La nuit est déjà bien sombre. Une simple bougie parfumée à la citronnelle bat la cadence de la lumière sur la petite table du salon. Les autres volontaires sont déjà allongés. Après le visionnage du film de la soirée – Le Royaume – je me plonge dans mes pensées.

Une histoire de plus sur l’horreur du terrorisme, les intérêts pétroliers et les stratégies militaires… Classique mais excitant! La vie du monde peut être si souvent vue comme un vaste champ de bataille. Je pense à la place laissée aux fleurs sur cette terre foulée par nos bottes et nos âmes imparfaites.

Le découragement vient si régulièrement fredonner à nos coeurs le chant morne et lugubre de la désespérance, qu’on ne voit plus les pétales caressés par la brise.

Nos villes françaises sont si chastement préservées des déchets qu’elles produisent, qu’on ne voit plus que les imperfections et les salissures.

Nos émotions partagées sont si habilement exemptées du brouhaha de la vie intérieure qui explose, qu’on ne perçoit chez l’autre que le pâle reflet d’une existence subie.

On refuse de voir que notre être lui-même est entraîné au coeur d’un champ de bataille incontournable. On ouvre les yeux et l’on ne regarde que la prison de notre espace sécurisé. On ferme les yeux et l’on s’accroche à la muraille psychologique de la superficialité. Sans rentrer en soi-même.

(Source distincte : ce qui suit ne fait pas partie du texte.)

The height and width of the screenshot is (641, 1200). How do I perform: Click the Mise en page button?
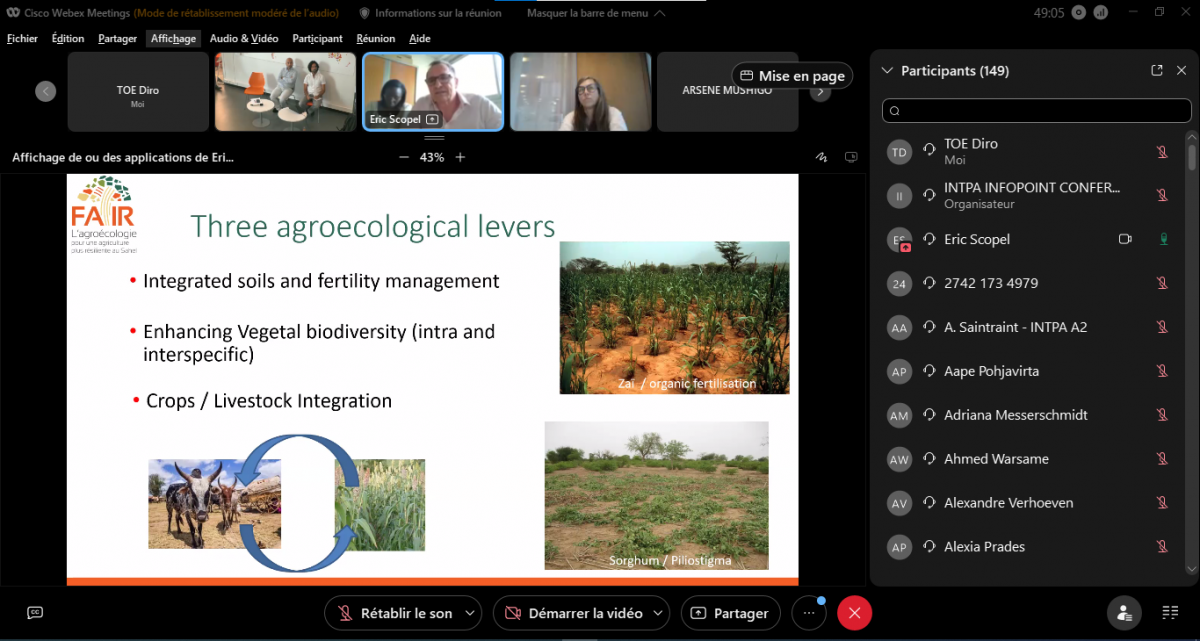(x=792, y=76)
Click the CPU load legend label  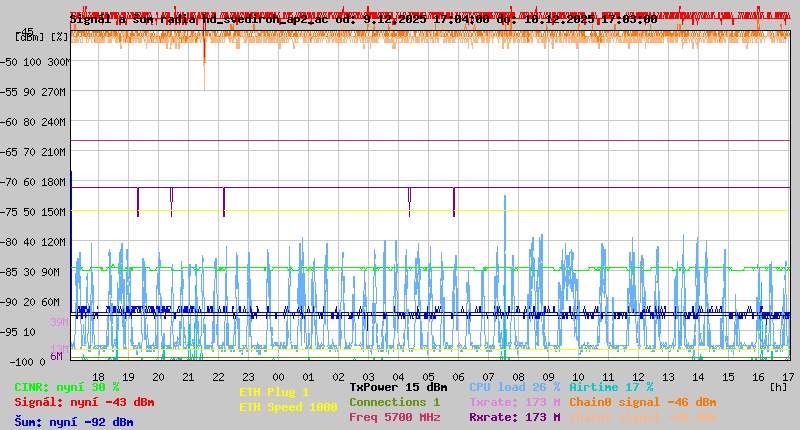(514, 387)
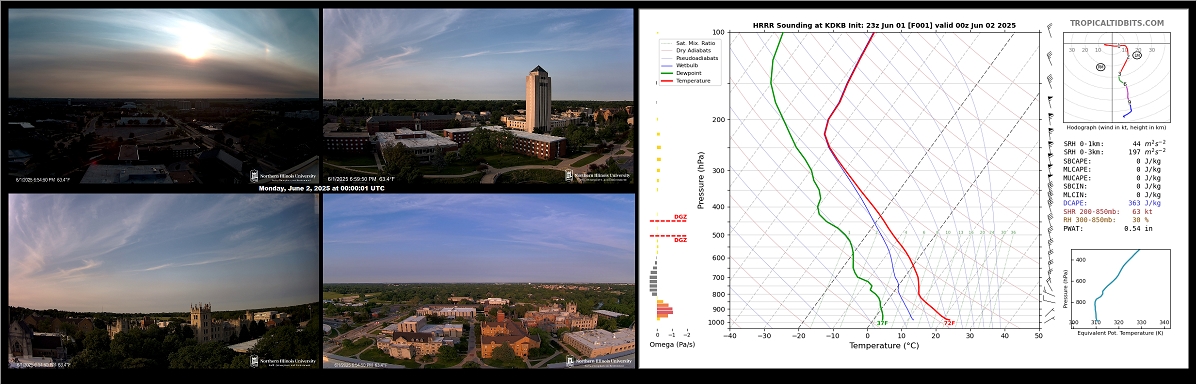Click the Northern Illinois University logo on tower webcam
Screen dimensions: 1197x385
tap(598, 176)
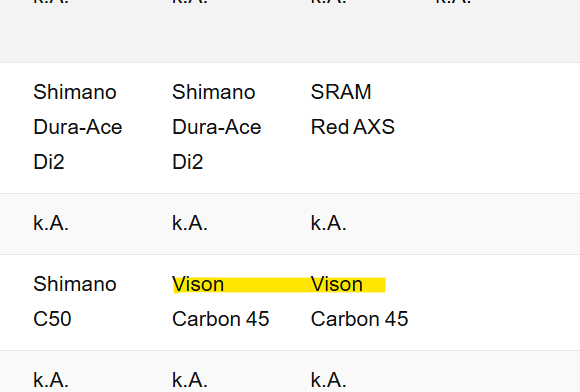Click "Di2" in the second column

[188, 162]
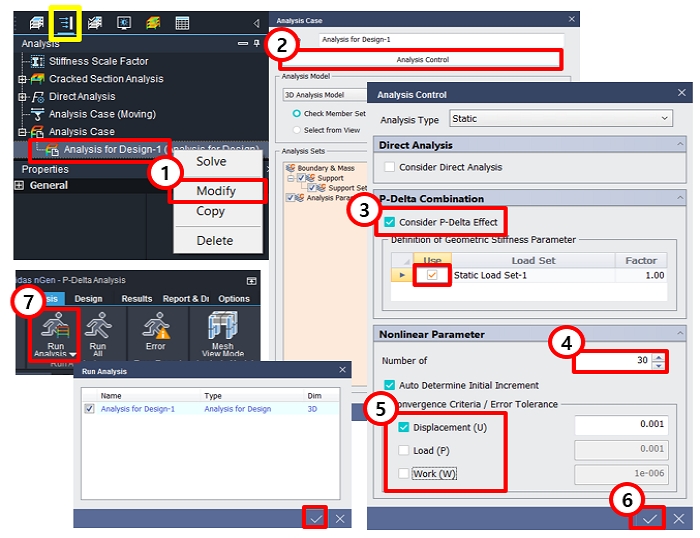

En fait on ne voyage pas, on construit des murs. Plus ou moins colorés certes! En gérant notre existence on ne communie plus à la folie des jours qui se succèdent. On les normalise. On les débaptise.

Ici aux Philippines, les trottoirs sont sales, les jeeps crachent leurs fumées noires, les rats se baladent, et les affiches sont mal collées. La circulation est « bordélique »… Dans un coin de rue, un homme astique sa moto recouverte de poussière. Un autre balaie sa devanture de sari-sari. Ils recommencent plusieurs fois par jour. Une fleur pousse sur le bitume, seule. Les apparences ne semblent pas compter. Ici sur les artères de Cebu on ne triche pas, la propreté n’est jamais généralisée, elle est suggérée par endroit. La pluie tombe et une tâche est emportée par le torrent de l’or bleu.

Ainsi lorsque je marche dans la rue, je vois les sourires et les larmes qui ressortent. Je m’émerveille devant les oasis de verdures. J’admire le travail du balayeur qui devra recommencer dans une heure.

J’aime poser mon regard sur ce vaste champ sans limite aux arômes à la fois macabres et éternelles. Il dit quelque chose de ma vie intérieure. Il dit quelque chose de mon théâtre des opérations personnel. Une guerre a été déclarée en moi par le feu de l’amour qui consume. A quoi cela me servirait de vouloir habiller l’extérieur si l’intérieur ne reconnaissait pas d’abord le combat qui s’y déroule?

La flamme de la bougie m’accompagne toujours. Je vais à présent la souffler pour l’attirer dans ma ville toute éteinte. Histoire de conter mes dernières émotions à la cité sainte de ma vie; celle qui s’apprête à plonger dans le sommeil…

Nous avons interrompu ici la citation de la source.